Comment by BoorishBears

1 year ago

You're forgetting completion typically isn't binary.

Take juding response pairs for DPO for example, how do you ever prove someone used ChatGPT?

ChatGPT is good enough to decide in a way that will feel internally consistent, and even if you ask MTurk users to provide their logic, ChatGPT can produce a convincing response. Eventually you're forced to start measuring noisy 2nd and 3rd order signals like "did the writing in their rationale sound like ChatGPT?"

And what's especially tough is that this affects hard to verify tasks disproportionately, while those are exactly the kinds of tasks you'd generally want MTurk for.

1 comment

BoorishBears

makeitdouble 1 year ago

Yes, a very good point.

> And what's especially tough is that this affects hard to verify tasks disproportionately, while those are exactly the kinds of tasks you'd generally want MTurk for.
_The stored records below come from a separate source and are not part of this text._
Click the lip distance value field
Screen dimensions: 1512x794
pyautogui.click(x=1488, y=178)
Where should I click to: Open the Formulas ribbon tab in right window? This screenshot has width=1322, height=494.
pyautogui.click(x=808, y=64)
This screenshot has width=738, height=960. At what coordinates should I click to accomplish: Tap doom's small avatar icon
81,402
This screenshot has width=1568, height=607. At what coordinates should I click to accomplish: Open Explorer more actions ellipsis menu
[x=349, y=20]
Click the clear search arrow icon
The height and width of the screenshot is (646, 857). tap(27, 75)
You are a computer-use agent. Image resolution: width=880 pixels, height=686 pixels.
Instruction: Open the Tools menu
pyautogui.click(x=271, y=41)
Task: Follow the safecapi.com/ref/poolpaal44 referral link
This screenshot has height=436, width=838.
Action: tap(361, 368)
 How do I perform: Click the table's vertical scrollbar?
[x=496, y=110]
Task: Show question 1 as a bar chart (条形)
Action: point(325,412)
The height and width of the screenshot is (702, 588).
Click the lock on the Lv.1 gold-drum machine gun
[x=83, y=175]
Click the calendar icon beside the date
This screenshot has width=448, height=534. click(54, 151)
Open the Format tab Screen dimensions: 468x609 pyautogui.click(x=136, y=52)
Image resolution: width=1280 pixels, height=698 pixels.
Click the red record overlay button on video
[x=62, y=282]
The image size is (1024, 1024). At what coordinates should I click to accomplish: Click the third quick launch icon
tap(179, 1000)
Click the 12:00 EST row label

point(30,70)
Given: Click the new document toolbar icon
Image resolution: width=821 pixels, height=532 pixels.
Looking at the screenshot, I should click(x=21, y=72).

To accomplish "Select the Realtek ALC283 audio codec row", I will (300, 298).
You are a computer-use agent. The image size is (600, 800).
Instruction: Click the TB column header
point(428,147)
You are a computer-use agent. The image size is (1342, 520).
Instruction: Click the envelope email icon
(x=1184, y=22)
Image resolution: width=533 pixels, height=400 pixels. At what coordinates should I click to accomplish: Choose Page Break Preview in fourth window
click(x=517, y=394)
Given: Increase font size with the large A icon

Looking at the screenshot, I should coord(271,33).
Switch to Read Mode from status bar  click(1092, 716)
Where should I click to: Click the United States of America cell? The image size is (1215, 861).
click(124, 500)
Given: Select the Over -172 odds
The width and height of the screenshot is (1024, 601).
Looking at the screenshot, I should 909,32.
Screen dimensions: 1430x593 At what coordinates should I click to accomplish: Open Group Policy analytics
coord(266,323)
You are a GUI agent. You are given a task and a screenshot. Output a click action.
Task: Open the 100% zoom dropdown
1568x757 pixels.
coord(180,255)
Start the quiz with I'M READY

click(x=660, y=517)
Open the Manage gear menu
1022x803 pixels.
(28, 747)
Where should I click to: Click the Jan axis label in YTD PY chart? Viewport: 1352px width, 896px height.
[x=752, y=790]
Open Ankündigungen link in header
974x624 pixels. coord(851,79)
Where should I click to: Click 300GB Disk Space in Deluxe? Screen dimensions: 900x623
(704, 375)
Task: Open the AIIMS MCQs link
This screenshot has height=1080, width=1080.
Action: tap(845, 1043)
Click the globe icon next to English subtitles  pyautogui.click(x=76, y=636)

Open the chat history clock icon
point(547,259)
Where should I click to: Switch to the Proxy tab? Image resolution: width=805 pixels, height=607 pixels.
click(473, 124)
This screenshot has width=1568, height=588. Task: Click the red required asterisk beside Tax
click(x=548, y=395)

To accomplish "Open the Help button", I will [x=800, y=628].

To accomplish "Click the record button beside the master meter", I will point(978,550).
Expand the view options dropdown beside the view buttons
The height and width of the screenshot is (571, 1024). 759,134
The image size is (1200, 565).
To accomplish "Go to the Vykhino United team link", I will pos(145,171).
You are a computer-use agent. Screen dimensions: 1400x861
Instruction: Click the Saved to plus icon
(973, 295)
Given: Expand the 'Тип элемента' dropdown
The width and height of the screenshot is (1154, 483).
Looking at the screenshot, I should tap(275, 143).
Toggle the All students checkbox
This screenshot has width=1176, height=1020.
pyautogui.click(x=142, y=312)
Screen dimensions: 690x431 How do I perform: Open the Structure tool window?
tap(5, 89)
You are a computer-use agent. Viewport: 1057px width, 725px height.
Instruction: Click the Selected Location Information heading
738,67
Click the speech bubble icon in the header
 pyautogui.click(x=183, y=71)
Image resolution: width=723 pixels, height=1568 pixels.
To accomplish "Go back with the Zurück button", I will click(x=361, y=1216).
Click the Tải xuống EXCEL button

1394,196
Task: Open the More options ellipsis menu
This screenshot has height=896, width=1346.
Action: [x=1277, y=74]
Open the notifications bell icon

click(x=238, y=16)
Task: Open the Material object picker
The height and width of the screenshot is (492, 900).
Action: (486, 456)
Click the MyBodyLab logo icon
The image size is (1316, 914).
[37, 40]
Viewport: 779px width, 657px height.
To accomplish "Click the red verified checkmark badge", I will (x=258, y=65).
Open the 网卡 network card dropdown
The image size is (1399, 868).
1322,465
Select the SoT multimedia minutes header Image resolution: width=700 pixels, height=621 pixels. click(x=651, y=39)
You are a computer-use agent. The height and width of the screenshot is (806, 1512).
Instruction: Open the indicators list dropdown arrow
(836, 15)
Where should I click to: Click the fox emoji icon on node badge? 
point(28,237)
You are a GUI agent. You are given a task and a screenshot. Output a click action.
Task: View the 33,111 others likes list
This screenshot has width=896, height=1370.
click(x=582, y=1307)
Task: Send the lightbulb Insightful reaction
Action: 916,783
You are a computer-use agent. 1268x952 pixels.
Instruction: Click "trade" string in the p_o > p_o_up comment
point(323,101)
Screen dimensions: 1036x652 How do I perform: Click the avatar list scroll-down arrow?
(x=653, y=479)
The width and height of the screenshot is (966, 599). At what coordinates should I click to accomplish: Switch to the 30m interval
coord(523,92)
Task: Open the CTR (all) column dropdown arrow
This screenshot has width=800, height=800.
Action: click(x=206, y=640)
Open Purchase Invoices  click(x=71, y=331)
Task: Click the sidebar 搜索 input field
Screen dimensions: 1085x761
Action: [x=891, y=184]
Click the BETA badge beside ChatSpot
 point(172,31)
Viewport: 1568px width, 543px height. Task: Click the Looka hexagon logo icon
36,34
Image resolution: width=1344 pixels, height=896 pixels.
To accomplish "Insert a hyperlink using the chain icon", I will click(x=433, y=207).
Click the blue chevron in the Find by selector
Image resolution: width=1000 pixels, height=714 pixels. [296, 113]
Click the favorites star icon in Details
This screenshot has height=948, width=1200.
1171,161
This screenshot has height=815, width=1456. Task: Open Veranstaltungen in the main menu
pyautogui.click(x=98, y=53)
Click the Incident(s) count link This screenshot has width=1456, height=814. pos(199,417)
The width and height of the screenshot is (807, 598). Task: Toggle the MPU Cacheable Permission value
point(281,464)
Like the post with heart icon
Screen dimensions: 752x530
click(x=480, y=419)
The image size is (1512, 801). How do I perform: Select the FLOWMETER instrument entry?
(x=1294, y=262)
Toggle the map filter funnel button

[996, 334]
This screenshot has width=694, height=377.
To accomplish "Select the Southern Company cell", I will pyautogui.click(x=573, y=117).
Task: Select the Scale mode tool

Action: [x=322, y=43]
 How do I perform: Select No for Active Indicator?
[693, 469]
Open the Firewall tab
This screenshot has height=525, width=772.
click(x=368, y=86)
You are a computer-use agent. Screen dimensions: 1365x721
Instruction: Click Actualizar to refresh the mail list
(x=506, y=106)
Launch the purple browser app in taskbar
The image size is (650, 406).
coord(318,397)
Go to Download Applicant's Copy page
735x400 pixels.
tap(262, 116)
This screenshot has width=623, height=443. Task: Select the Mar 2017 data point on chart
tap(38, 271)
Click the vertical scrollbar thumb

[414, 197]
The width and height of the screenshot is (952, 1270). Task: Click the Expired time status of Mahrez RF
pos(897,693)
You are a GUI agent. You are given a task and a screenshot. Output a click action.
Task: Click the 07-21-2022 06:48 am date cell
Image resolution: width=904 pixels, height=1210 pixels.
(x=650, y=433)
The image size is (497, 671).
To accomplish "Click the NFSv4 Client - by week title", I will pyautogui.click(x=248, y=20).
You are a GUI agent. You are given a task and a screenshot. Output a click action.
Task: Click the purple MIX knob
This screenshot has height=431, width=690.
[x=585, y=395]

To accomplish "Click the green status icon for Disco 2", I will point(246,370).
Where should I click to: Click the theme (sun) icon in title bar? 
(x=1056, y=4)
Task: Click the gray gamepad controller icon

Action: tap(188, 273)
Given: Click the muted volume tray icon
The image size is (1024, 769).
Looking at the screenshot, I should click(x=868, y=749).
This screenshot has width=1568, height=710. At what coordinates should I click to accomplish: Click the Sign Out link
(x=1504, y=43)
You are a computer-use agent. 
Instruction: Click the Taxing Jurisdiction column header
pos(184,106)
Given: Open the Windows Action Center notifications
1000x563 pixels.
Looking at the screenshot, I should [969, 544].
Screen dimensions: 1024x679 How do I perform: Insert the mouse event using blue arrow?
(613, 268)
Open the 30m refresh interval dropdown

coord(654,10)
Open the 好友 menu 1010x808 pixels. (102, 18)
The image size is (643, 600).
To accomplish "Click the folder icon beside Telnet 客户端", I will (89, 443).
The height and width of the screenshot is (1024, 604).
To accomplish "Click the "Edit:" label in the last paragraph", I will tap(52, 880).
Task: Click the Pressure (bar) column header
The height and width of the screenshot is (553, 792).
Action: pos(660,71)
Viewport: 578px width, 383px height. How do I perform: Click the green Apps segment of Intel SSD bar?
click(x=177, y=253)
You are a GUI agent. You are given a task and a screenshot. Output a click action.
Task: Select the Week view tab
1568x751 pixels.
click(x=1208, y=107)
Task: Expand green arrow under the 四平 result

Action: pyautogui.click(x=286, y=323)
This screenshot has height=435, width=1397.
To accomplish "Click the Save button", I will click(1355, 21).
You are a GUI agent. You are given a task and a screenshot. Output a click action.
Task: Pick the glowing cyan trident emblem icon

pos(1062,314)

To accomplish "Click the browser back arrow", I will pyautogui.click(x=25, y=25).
That's where I'd see MT just shutting down as being a very real possibility. If fraud management and consumers leaving the platform because of too much junk or unverifiable results, the whole concept could just fall apart from a business standing point.

We saw the same phenomenon I think with earlier "get paid to navigate the web" kind of scheme way back in the days, with a watch process monitoring the user actions on the computer and paying by the hour. Very quickly people found new ways to fake activity and game the system, and it all just shut down.